Ofgem has approved a modification to the Distribution Code that aims to prevent distributed generators from nuisance tripping in response to disturbances on the power grid.

The regulator said the change will allow the electricity system to be operated with a higher rate of change of frequency (RoCoF), saving millions of pounds each year.

The Distribution Code requires all distributed generators to equip loss of mains protections to prevent the formation of power islands following a fault on the network. Power islands can cause damage to electrical equipment if they are reconnected to the rest of the network whilst out of sync.

These protections often take the form of relays that are tripped if the RoCoF is too high.

But as renewables come to make up an increasing share of generation, the inertia of the power grid – its resistance to sharp changes in frequency – is falling.

Inertia is provided by synchronous generators that store energy in large rotating masses such as gas turbines spinning in harmony with the frequency of the power grid.

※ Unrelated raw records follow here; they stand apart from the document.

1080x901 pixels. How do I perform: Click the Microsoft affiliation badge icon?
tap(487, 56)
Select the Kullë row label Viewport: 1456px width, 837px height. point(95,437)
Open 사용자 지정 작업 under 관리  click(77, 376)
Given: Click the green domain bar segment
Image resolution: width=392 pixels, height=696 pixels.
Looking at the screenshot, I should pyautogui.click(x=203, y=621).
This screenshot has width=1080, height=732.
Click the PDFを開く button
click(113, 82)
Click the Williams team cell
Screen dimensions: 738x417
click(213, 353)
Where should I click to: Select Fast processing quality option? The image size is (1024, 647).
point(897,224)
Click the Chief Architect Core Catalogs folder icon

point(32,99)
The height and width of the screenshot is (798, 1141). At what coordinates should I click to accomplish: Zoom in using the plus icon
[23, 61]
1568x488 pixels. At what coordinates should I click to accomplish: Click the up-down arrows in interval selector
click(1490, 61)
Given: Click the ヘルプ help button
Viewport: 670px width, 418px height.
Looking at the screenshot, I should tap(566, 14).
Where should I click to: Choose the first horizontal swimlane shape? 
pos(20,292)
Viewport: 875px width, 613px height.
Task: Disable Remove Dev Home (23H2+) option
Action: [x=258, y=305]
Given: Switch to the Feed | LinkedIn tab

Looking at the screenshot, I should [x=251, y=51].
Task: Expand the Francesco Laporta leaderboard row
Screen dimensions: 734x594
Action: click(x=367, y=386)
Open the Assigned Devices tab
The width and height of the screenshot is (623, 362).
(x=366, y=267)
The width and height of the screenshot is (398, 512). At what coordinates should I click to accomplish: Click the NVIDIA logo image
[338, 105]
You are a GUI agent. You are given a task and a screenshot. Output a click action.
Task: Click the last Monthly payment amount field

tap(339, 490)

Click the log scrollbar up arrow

Most renewable generators are asynchronous.

If left unchecked, this increased volatility could cause generators with RoCoF relays to shut down unnecessarily in instances where the mains power supply has not been lost. This is sometimes referred to as nuisance tripping.

To prevent this happening, the electricity system operator (ESO) at National Grid has spent large amounts of money to manage the RoCoF. The total bill for the 2018/19 financial year was £143.6 million.

The modification approved by Ofgem, DC0079, is the latest in a series attempting to address the underlying issue – that RoCoF relays were and are too sensitive.

The first, given the all-clear in 2014, required distributed generators with a capacity of more than 5MW to alter their relay settings to make them more forgiving.

The second, approved the following the year, extended this requirement to new non-type-tested generators with a capacity of less than 5MW. It also removed the alternative vector shift technique as a suitable form of loss of mains protection for new non-type-tested generators.

The third, approved in 2018, extended these requirements to type-tested generators.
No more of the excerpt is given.